* What you need to do *
Set down exactly, from the records below, the line with "Toggle the aspect ratio link icon" through the line with "Task: Open the clock picker in first rule", and nothing else.

[Stored records]
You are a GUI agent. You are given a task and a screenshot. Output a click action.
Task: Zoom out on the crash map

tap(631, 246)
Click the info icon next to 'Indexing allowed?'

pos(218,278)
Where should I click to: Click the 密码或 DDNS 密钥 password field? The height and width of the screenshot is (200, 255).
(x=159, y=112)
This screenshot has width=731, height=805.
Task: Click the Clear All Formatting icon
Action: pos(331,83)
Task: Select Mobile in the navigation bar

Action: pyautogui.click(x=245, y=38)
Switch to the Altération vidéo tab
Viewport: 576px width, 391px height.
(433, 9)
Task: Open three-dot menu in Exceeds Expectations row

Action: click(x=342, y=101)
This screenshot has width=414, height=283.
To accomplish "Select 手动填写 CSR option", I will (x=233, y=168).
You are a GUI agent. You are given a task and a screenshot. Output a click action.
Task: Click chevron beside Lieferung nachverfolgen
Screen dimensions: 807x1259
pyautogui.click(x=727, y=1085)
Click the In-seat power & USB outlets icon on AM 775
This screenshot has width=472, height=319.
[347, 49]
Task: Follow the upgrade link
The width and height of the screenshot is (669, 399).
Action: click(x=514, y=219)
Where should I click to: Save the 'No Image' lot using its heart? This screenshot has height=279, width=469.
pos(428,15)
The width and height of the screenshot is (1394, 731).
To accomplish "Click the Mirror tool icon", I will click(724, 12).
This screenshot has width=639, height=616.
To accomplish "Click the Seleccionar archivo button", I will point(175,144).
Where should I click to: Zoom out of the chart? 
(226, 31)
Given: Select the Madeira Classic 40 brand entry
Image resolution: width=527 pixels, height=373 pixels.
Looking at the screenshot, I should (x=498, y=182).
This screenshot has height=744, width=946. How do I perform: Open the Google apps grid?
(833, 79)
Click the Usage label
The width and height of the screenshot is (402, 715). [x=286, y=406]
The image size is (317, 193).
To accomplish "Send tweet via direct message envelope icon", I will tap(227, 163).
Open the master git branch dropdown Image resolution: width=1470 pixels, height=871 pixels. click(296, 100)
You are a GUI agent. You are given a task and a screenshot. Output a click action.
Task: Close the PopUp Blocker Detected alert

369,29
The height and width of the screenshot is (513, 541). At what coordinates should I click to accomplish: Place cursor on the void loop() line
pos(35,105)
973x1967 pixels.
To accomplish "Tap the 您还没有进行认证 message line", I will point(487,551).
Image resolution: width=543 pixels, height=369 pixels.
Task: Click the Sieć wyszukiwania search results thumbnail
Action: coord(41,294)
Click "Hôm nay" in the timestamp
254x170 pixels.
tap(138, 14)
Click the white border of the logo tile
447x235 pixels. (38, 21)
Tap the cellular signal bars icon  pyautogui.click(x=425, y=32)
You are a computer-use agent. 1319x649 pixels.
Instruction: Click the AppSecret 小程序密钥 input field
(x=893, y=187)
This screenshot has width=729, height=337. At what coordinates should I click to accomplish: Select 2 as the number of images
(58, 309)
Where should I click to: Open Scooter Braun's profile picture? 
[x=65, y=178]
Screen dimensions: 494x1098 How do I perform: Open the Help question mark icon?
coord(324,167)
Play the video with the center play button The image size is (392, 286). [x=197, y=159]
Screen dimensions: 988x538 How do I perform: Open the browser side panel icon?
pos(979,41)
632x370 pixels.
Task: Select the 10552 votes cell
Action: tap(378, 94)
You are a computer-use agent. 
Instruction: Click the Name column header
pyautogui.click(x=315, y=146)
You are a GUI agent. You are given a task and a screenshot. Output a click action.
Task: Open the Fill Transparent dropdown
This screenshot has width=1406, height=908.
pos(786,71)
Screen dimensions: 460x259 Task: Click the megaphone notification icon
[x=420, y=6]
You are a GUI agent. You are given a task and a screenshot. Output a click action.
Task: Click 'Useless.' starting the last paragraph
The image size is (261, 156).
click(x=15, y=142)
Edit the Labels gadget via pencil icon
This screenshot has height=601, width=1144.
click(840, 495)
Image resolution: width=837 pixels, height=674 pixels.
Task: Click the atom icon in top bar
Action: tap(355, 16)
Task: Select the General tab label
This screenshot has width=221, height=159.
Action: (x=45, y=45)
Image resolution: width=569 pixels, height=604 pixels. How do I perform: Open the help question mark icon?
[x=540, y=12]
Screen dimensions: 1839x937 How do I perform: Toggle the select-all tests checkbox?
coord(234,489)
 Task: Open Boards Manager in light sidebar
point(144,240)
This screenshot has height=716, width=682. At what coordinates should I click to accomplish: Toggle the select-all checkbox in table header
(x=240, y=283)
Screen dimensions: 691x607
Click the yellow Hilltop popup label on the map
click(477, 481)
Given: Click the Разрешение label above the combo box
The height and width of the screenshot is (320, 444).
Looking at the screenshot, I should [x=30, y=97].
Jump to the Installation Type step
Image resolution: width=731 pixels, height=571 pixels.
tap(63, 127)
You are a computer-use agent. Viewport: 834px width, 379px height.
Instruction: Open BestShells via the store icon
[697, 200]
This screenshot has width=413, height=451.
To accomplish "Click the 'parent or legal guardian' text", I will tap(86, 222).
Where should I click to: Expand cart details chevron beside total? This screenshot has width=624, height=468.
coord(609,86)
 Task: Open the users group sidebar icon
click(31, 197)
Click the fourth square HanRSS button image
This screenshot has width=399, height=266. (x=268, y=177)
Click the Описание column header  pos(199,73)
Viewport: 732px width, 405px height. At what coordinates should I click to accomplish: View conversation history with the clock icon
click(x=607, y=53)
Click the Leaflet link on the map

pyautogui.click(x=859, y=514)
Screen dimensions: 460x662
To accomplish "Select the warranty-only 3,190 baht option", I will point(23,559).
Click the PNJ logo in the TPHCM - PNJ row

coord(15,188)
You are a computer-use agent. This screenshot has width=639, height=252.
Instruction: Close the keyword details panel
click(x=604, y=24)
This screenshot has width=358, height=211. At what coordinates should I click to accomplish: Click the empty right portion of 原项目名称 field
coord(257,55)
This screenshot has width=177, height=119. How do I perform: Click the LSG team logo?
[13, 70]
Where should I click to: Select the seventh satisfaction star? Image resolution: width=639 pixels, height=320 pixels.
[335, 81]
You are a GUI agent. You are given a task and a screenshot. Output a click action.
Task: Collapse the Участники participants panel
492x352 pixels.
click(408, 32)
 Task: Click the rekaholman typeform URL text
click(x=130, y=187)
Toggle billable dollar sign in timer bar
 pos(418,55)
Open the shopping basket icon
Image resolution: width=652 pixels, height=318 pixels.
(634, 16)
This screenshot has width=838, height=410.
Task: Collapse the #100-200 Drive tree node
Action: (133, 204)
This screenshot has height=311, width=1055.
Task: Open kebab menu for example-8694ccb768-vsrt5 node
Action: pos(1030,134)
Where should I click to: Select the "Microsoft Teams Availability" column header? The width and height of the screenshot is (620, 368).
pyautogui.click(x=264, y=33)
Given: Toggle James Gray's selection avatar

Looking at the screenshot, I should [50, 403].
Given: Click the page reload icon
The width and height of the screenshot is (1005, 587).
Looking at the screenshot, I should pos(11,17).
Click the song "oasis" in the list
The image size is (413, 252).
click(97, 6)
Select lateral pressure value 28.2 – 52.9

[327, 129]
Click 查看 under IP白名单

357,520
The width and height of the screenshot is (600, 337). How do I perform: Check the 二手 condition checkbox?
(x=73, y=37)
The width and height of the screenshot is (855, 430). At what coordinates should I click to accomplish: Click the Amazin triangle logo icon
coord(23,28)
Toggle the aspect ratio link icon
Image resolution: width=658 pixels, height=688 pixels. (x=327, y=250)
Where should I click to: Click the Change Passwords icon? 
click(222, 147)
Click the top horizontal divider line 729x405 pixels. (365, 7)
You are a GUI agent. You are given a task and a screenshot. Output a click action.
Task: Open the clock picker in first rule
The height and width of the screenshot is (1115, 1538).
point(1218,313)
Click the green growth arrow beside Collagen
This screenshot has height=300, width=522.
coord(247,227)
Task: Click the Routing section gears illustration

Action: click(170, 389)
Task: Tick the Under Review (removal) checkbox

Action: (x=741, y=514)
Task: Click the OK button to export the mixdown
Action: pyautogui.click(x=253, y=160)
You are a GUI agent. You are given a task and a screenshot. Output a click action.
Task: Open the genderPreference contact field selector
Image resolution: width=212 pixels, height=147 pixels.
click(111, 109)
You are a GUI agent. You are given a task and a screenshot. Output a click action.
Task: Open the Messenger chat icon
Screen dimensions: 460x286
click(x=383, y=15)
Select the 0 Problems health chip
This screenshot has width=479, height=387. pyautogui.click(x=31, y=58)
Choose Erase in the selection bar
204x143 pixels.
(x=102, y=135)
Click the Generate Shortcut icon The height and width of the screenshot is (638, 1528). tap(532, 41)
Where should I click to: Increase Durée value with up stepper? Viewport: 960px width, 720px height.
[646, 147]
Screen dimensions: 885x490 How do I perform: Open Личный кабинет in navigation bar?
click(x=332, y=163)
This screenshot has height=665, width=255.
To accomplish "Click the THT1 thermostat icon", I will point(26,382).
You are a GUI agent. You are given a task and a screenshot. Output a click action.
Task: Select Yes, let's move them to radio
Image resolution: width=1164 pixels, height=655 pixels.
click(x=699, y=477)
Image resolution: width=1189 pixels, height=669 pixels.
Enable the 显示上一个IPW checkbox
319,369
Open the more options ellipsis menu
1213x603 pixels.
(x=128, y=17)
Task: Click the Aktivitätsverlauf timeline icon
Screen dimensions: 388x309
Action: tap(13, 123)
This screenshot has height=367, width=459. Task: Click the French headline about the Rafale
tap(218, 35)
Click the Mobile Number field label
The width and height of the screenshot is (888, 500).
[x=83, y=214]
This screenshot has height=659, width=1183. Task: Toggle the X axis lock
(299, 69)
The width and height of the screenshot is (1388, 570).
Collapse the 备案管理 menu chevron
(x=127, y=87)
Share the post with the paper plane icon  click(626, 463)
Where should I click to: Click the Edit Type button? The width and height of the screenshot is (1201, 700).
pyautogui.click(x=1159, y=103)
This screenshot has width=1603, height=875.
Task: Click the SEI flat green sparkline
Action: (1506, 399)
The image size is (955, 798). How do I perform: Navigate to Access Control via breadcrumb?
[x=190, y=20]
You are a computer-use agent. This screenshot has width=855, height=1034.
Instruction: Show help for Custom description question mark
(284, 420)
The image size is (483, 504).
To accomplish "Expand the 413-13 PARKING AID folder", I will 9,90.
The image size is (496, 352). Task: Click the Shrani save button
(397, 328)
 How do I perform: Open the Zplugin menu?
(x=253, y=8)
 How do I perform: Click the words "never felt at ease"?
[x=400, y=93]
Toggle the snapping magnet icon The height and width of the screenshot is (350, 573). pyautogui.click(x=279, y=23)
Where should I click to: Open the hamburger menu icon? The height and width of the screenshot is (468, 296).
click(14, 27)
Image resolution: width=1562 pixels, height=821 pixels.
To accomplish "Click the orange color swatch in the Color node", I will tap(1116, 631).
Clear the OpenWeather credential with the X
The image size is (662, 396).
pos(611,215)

* Written answer *
Toggle the aspect ratio link icon
Image resolution: width=658 pixels, height=688 pixels. (x=327, y=250)
Where should I click to: Click the Change Passwords icon? 
click(222, 147)
Click the top horizontal divider line 729x405 pixels. (365, 7)
You are a GUI agent. You are given a task and a screenshot. Output a click action.
Task: Open the clock picker in first rule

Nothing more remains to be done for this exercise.